Tuesday, June 1st, 2010
The entrance to Edmond Safra (Givat ram) Campu...

Image via Wikipedia

Sentiment around a brand online is held up as one of the key cornerstones of any social media measurement framework. Just driving up the volume of chatter around your brand is no good – if that chatter is all about what a terrible organisation you are.

But, one of the biggest challenges facing the industry has been how to capture the full range of that positive and negative feeling. The online world is a large and sprawling place. There are 100s of comments posted every day about a company’s products, services and public image.
There are a huge number of tools out there that attempt sentiment analysis in one form or another – Radian 6 being one of the more commonly used ones. Its creators are pretty transparent about its limitations on the sentiment front (allowing you to manually override the ‘score’ given by the tool’s algorithm).
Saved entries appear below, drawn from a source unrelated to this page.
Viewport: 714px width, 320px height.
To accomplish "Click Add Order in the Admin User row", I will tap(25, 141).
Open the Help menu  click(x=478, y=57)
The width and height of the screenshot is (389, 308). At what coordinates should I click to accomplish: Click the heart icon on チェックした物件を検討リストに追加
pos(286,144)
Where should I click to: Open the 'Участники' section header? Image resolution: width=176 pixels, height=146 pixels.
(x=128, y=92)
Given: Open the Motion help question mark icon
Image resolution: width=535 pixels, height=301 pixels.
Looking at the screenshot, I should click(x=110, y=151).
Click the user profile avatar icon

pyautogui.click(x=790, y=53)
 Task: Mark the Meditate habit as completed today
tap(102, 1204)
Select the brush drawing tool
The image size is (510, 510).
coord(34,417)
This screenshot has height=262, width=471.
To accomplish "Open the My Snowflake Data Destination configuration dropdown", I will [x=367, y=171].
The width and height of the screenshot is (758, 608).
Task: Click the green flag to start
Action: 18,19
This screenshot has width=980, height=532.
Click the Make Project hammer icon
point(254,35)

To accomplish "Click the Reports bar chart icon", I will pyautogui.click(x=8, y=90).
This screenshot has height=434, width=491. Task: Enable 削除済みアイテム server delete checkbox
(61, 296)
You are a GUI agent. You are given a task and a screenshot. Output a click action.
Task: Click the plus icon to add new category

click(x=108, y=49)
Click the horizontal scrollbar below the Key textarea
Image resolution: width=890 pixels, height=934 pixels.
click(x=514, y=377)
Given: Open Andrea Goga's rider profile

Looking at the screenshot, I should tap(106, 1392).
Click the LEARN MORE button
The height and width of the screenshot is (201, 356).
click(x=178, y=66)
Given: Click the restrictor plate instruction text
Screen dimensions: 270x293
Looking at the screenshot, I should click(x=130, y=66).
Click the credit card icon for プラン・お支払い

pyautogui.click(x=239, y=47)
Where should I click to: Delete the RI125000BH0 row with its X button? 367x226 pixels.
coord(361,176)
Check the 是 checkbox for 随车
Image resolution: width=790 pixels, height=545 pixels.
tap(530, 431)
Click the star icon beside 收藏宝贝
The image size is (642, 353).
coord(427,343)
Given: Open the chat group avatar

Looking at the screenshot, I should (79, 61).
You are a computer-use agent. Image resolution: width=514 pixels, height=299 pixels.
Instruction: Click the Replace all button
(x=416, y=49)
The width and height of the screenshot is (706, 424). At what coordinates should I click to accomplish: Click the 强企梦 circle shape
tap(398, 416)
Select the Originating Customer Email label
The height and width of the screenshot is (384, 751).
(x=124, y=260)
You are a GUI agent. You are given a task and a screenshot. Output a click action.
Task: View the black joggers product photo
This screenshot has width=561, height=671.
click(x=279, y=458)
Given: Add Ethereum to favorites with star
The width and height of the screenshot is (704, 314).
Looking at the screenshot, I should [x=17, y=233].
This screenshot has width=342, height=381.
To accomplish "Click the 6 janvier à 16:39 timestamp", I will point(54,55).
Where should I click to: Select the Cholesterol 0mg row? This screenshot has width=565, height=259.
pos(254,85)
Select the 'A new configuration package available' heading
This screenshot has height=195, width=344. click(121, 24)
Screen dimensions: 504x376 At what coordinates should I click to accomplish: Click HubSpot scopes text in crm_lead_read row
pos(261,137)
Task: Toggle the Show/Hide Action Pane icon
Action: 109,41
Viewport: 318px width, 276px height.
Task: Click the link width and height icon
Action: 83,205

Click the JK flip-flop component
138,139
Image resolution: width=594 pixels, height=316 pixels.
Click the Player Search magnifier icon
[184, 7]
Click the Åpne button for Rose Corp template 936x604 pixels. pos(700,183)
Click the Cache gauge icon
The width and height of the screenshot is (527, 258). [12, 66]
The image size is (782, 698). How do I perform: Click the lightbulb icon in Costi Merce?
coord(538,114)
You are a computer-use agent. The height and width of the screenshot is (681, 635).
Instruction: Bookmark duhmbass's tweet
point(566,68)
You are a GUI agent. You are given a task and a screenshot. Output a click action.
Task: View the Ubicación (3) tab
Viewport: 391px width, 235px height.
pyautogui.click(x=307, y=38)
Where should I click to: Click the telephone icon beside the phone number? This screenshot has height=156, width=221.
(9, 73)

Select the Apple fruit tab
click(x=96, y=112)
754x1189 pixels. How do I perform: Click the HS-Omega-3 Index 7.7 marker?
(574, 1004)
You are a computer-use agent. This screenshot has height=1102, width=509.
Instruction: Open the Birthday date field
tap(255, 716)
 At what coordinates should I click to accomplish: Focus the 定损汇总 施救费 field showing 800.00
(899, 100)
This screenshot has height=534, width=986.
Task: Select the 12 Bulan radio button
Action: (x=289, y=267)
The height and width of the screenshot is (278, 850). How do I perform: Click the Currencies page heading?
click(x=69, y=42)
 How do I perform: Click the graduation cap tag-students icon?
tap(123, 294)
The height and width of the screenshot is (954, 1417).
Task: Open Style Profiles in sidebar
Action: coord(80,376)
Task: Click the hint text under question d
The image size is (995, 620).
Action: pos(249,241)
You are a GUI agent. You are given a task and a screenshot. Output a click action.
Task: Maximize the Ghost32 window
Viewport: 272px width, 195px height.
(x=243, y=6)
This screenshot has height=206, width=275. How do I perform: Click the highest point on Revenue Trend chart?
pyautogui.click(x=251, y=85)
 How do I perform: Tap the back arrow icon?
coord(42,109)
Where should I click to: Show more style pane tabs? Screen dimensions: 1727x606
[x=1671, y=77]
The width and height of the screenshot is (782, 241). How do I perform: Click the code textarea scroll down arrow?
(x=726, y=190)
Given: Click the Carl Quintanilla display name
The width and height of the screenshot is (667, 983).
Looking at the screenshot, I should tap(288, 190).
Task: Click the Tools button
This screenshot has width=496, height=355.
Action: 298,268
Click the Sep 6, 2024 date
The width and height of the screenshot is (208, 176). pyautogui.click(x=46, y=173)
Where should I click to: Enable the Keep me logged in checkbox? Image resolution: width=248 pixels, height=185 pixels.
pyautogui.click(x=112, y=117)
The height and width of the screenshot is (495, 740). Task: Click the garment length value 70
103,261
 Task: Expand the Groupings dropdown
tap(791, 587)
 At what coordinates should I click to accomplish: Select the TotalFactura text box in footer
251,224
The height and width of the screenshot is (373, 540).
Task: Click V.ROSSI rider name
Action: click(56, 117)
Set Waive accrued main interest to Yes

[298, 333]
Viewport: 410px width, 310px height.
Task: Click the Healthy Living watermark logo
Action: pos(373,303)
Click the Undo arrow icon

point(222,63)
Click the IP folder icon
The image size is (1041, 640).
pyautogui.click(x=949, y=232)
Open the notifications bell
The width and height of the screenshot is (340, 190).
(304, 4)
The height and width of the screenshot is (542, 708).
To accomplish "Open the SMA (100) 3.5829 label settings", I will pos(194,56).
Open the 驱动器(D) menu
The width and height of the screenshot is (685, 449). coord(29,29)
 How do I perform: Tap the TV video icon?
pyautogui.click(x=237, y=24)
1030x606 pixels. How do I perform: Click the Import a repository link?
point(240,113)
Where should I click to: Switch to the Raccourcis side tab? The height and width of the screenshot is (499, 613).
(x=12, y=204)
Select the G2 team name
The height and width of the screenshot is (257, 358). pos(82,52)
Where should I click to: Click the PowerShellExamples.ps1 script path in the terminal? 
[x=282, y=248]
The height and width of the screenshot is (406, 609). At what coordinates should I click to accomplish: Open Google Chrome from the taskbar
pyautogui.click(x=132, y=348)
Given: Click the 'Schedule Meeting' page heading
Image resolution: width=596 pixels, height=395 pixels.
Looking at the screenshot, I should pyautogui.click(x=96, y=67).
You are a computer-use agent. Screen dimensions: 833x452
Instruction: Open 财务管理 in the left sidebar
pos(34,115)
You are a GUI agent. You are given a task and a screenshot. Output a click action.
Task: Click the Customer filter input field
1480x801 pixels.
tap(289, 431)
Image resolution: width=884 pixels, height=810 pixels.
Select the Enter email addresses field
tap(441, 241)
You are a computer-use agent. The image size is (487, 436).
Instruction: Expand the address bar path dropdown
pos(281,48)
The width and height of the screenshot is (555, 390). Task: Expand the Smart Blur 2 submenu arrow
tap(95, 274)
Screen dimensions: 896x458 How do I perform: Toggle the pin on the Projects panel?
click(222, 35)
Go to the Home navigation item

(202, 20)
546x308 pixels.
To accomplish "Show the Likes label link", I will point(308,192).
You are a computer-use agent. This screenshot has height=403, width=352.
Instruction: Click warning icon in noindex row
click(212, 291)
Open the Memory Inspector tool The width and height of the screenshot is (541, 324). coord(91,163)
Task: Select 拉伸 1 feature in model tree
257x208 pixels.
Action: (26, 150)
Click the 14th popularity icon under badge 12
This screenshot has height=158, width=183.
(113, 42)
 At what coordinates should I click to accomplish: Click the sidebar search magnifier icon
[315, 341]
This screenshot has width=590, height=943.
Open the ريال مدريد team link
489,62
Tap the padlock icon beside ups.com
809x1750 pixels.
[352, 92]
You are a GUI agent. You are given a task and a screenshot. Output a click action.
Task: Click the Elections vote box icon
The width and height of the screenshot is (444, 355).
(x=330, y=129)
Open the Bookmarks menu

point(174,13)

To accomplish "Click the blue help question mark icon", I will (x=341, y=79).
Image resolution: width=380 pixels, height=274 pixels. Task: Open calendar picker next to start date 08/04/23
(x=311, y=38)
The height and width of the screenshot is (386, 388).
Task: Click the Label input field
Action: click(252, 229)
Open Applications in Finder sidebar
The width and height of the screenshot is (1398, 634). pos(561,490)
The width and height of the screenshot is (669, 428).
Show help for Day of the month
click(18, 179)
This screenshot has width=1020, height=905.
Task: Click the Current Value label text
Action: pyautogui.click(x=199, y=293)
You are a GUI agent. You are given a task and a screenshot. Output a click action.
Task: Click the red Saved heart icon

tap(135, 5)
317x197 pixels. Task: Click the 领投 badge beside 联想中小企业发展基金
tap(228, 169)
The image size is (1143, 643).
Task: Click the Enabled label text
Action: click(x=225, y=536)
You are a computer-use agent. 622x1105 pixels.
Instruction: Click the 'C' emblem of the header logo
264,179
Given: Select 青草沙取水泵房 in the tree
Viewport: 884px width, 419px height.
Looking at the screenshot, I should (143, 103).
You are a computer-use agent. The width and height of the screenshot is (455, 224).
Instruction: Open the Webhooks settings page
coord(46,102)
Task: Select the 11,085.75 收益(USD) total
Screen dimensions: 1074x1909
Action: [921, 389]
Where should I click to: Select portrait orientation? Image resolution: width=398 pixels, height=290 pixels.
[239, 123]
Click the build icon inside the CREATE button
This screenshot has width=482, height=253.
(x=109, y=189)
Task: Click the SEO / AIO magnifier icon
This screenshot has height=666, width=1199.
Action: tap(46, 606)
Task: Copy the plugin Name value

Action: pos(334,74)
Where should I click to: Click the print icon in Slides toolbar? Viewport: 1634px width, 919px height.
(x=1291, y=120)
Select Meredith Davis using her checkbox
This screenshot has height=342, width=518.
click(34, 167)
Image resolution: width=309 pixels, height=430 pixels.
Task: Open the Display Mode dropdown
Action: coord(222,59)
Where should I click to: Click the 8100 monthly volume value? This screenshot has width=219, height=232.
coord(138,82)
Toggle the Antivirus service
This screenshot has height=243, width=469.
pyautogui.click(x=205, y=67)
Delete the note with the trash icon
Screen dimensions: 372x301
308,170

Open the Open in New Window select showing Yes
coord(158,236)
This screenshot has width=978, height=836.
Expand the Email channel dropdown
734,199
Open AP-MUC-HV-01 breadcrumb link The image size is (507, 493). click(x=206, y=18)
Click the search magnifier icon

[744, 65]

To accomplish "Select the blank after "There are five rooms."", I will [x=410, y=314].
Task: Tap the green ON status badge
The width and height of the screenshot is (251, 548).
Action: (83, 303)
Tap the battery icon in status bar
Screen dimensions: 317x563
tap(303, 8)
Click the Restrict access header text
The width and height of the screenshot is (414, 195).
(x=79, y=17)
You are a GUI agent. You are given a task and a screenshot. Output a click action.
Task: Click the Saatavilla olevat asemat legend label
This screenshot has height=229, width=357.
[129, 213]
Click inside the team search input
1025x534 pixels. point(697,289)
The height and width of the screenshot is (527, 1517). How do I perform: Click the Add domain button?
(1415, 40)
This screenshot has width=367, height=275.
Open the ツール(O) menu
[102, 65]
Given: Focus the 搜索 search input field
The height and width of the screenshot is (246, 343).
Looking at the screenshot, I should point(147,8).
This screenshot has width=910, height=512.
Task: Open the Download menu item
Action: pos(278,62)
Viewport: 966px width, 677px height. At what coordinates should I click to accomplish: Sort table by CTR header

Industry experts estimate that machine analysis is right about 60% of the time (love and hate are easy, but anything in between is not). Most of us end up conducting manual analysis, sampling multiple posts, instead. However, in New Scientist’s latest edition, there’s a shining beacon of hope for all those spending hours pouring over the 500th blog post of the day. A team from Israel’s Hebrew University of Jerusalem have created a program that achieved an 80% (give or take a few percent) success rate when it came to measuring sarcasm on Amazon and Twitter.

You can read the article in more detail here, and we’ll be following the progress of Ari Rappoport and co. with great interest over the coming months…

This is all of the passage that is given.